Problem requirements:
Rewrite every line of the entries below as a JSON list of strings, one string per line, and leave out the blank lines.

Records for the exercise:
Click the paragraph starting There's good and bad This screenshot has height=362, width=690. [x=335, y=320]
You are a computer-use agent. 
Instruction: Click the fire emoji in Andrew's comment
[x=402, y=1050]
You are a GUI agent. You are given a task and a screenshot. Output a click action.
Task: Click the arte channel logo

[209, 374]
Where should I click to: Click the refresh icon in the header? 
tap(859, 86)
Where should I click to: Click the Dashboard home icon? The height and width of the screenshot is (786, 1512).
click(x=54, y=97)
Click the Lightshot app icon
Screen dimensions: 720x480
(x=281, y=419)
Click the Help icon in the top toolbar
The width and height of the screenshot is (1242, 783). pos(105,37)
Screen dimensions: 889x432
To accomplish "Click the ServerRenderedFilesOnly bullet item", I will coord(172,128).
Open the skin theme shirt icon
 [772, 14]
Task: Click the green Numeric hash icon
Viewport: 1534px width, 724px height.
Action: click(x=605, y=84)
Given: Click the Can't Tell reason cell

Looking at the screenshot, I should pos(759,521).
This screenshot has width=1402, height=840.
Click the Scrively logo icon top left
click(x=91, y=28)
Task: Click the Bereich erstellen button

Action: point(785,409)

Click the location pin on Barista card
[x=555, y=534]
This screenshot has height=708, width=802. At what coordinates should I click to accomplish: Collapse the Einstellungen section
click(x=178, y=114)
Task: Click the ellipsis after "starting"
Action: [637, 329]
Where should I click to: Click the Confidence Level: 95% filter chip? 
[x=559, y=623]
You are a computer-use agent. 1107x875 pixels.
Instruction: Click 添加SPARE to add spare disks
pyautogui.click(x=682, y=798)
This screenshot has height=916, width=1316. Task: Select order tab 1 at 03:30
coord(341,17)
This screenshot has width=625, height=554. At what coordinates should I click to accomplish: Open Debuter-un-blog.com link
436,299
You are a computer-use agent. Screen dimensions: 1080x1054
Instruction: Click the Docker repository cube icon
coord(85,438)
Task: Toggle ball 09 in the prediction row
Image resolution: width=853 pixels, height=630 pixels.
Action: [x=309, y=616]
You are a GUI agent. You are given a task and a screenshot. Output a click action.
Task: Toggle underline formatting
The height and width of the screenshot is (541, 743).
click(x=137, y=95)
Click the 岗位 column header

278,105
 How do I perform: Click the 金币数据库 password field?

Answer in full:
[
  "Click the paragraph starting There's good and bad This screenshot has height=362, width=690. [x=335, y=320]",
  "You are a computer-use agent. ",
  "Instruction: Click the fire emoji in Andrew's comment",
  "[x=402, y=1050]",
  "You are a GUI agent. You are given a task and a screenshot. Output a click action.",
  "Task: Click the arte channel logo",
  "[209, 374]",
  "Where should I click to: Click the refresh icon in the header? ",
  "tap(859, 86)",
  "Where should I click to: Click the Dashboard home icon? The height and width of the screenshot is (786, 1512).",
  "click(x=54, y=97)",
  "Click the Lightshot app icon",
  "Screen dimensions: 720x480",
  "(x=281, y=419)",
  "Click the Help icon in the top toolbar",
  "The width and height of the screenshot is (1242, 783). pos(105,37)",
  "Screen dimensions: 889x432",
  "To accomplish \"Click the ServerRenderedFilesOnly bullet item\", I will coord(172,128).",
  "Open the skin theme shirt icon",
  " [772, 14]",
  "Task: Click the green Numeric hash icon",
  "Viewport: 1534px width, 724px height.",
  "Action: click(x=605, y=84)",
  "Given: Click the Can't Tell reason cell",
  "Looking at the screenshot, I should pos(759,521).",
  "This screenshot has width=1402, height=840.",
  "Click the Scrively logo icon top left",
  "click(x=91, y=28)",
  "Task: Click the Bereich erstellen button",
  "Action: point(785,409)",
  "Click the location pin on Barista card",
  "[x=555, y=534]",
  "This screenshot has height=708, width=802. At what coordinates should I click to accomplish: Collapse the Einstellungen section",
  "click(x=178, y=114)",
  "Task: Click the ellipsis after \"starting\"",
  "Action: [637, 329]",
  "Where should I click to: Click the Confidence Level: 95% filter chip? ",
  "[x=559, y=623]",
  "You are a computer-use agent. 1107x875 pixels.",
  "Instruction: Click 添加SPARE to add spare disks",
  "pyautogui.click(x=682, y=798)",
  "This screenshot has height=916, width=1316. Task: Select order tab 1 at 03:30",
  "coord(341,17)",
  "This screenshot has width=625, height=554. At what coordinates should I click to accomplish: Open Debuter-un-blog.com link",
  "436,299",
  "You are a computer-use agent. Screen dimensions: 1080x1054",
  "Instruction: Click the Docker repository cube icon",
  "coord(85,438)",
  "Task: Toggle ball 09 in the prediction row",
  "Image resolution: width=853 pixels, height=630 pixels.",
  "Action: [x=309, y=616]",
  "You are a GUI agent. You are given a task and a screenshot. Output a click action.",
  "Task: Toggle underline formatting",
  "The height and width of the screenshot is (541, 743).",
  "click(x=137, y=95)",
  "Click the 岗位 column header",
  "278,105",
  " How do I perform: Click the 金币数据库 password field?"
]